Task:
Tell how many lines of the entries below include the string "agent". Respond with the number alone.

(Stored data)

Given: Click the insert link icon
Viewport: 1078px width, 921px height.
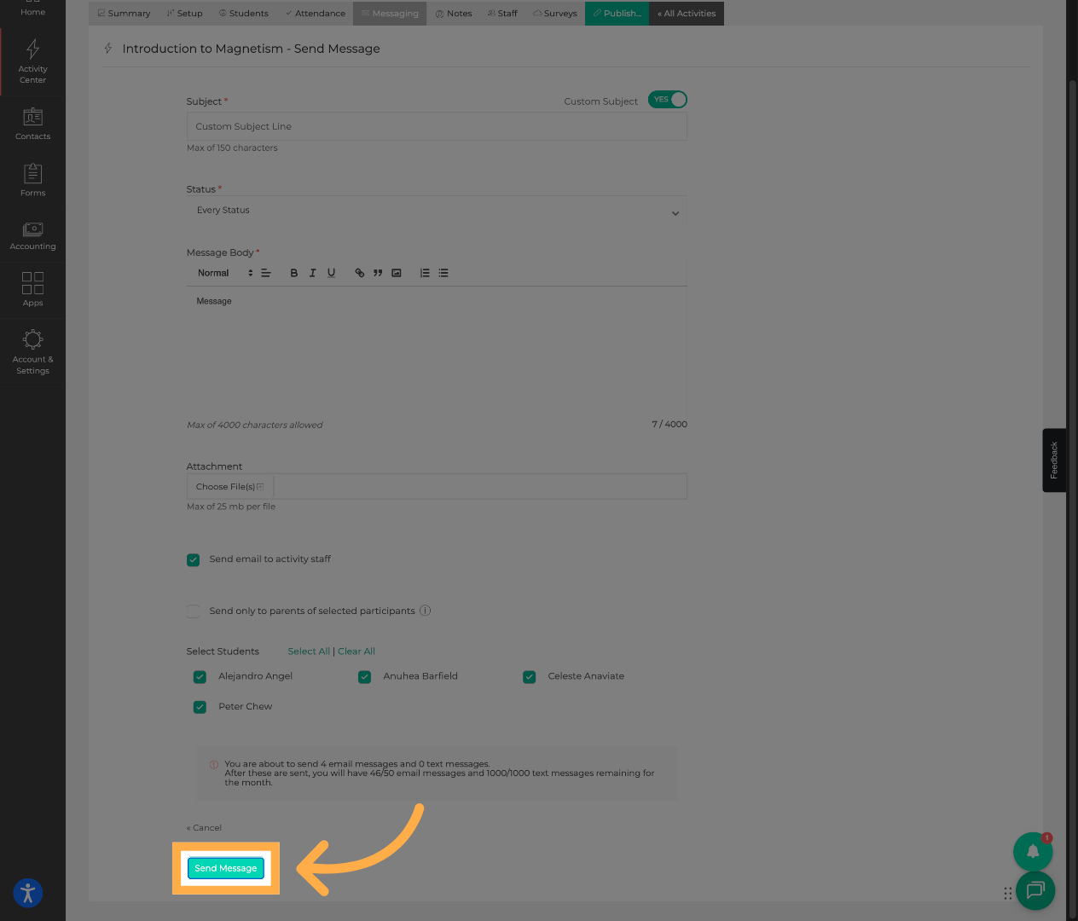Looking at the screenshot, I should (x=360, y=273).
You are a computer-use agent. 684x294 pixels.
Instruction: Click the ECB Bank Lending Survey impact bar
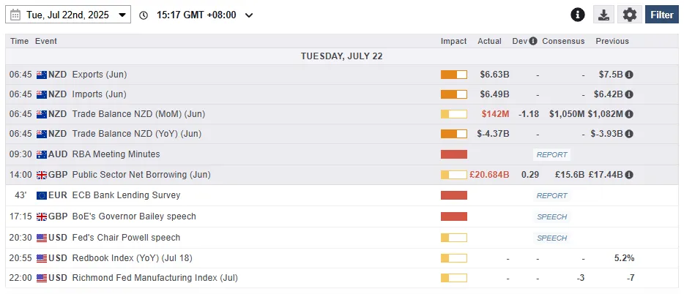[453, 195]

(End Stored data)
(Stored data)

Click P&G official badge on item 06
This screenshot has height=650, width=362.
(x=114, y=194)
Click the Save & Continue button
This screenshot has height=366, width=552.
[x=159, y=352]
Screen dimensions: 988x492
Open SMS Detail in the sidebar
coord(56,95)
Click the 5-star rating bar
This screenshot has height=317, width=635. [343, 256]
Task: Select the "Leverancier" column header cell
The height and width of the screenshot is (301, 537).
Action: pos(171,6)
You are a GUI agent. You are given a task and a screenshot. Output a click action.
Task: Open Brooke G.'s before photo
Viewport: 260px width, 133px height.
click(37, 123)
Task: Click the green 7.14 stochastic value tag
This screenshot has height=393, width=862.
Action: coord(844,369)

(End Stored data)

Solution for this exercise:
2